Exercise task: Rewrite the data below, swapping each "Given" for "Instruction" and leaving everything else untouched. Omit the pictures from your version.

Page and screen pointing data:

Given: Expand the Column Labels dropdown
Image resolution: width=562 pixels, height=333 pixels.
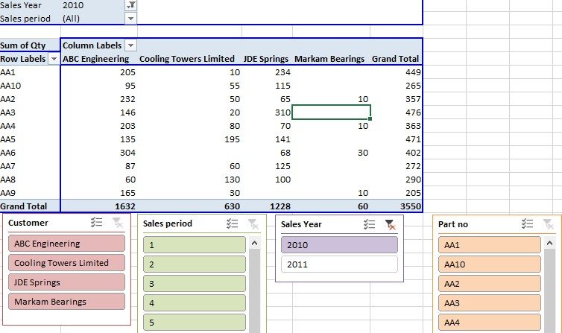Looking at the screenshot, I should [x=130, y=45].
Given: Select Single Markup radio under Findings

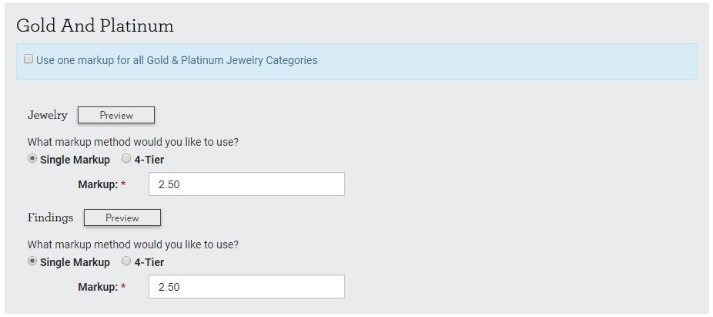Looking at the screenshot, I should coord(32,261).
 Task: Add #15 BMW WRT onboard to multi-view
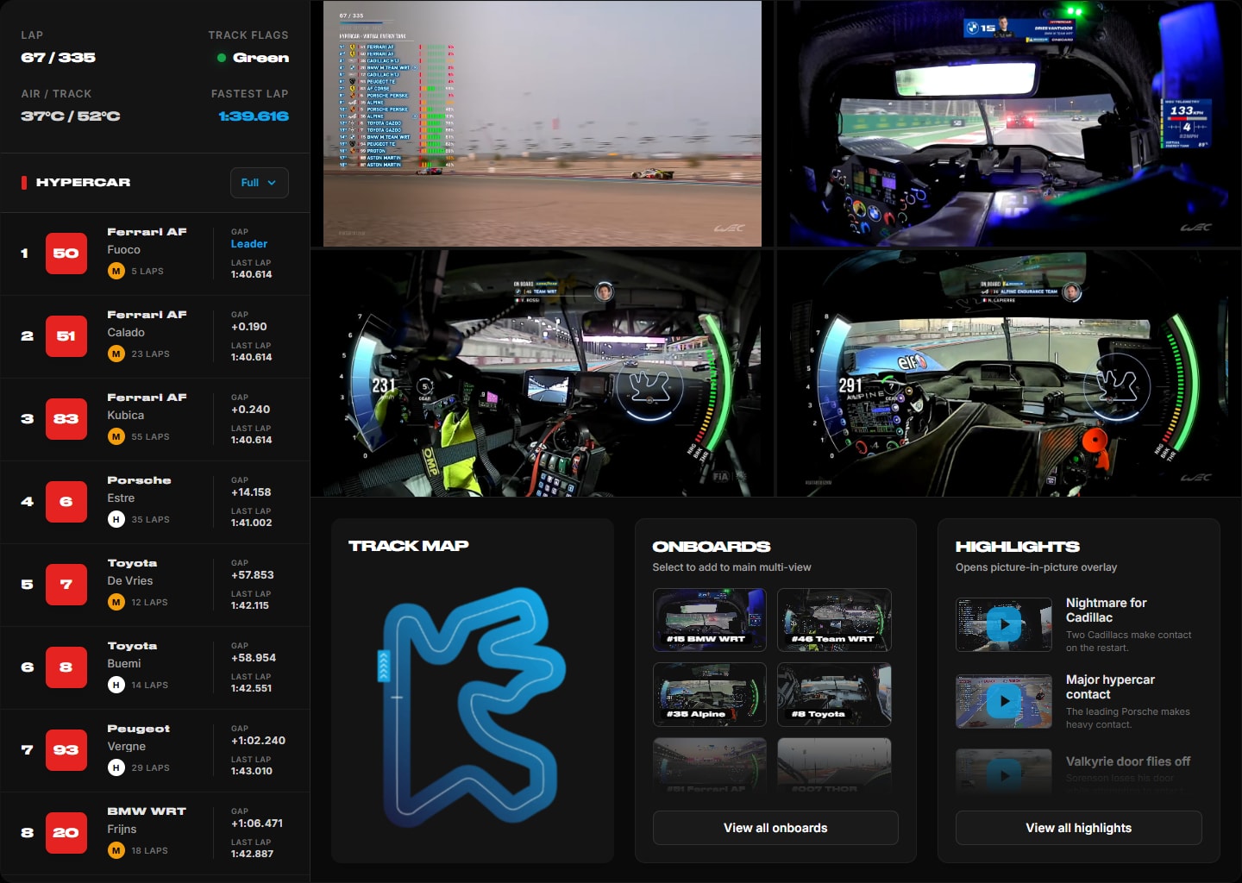(x=709, y=619)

Solved problem:
Instruction: Expand the Column Labels dropdown
Image resolution: width=562 pixels, height=333 pixels.
Looking at the screenshot, I should [x=130, y=45].
Instruction: Select Single Markup radio under Findings

Looking at the screenshot, I should coord(32,261).
 Task: Add #15 BMW WRT onboard to multi-view
(x=709, y=619)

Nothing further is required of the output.